I want to predict a time series from a model I estimate with tslm
from the forecast
package. Here is some data:
x <- ts(rnorm(120,0,3) + 1:120 + 20*sin(2*pi*(1:120)/12), frequency=12, start= c(2000, 01, 01))
y <- ts(x + rnorm(length(x)), frequency=12, start= c(2000, 01, 01))
df <- data.frame(y, x)
So we have an (independent) variable x
with some pattern and a (dependent) variable y
which appears to be a noisy version of x. I fit the model like this:
fit <- tslm(y ~ trend + season + x, df)
summary(fit)
looks okay, since x
is highly significant and estimate is close to 1. But running forecast(fit, h=20)
gives me an error:
... variable lengths differ (found for 'x') ...

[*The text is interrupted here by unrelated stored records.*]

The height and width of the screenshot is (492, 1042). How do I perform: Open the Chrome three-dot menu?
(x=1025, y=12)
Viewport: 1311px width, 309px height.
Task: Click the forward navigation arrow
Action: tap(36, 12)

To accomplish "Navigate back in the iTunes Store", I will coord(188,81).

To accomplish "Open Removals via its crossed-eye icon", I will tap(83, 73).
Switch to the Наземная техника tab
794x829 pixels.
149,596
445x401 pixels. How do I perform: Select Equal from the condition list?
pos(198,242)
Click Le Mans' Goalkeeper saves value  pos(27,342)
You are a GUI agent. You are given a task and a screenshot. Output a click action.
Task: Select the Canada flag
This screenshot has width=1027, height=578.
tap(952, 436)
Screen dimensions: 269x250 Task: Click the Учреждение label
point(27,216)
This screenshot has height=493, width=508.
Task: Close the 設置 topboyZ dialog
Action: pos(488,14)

forecast(fit, h= length(x))
works (although plot(forecast(fit, h= length(x)))
looks very strange, but this is an other question).
To forecast y
into the future using predictors like x
, trend
and seasonal
,
new data for the predictors must be supplied for the number of periods ahead you want to forecast.
This can be done using the argument newdata
in forecast.lm
(see ?forecast.lm
)
Under follows an example with only x as predictor where we want to forecast y
for the next 12 months
library(forecast)
n <- 132
set.seed(1337)
x <- ts(rnorm(n,0,3) + 1:n + 20*sin(2*pi*(1:n)/12), frequency=12, start= c(2000, 01, 01))

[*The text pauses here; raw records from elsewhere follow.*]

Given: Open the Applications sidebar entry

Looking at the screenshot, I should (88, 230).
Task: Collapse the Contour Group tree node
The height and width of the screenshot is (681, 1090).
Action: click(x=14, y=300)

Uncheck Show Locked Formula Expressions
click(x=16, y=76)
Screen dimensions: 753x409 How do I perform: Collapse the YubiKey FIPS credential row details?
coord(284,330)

#Dividing x into a train and test set, where the test set will be the data we use to forecast ´y´
xtrain <- window(x, end=c(2009, 12))
xtest <- data.frame(x=window(x, start=c(2010, 1)))
y <- window(ts(x + rnorm(length(x)), frequency=12, start= c(2000, 01, 01)), end=c(2009,12))
dftrain <- data.frame(y, x=xtrain)
fit <- tslm(y ~ x, dftrain)
f <- forecast(fit, newdata=xtest)
plot(f)
What makes the tslm
function a bit 'special' is that it generates data for trend and seasonality automatically if this is specified, e.g.
fit2 <- tslm(y~trend+season)
f2 <- forecast(fit2, h=12)
plot(f2)
Here it automatically generates data for the newdata
argument, which can be found here:
f2$newdata #Beware, season is a factor: str(f2$newdata)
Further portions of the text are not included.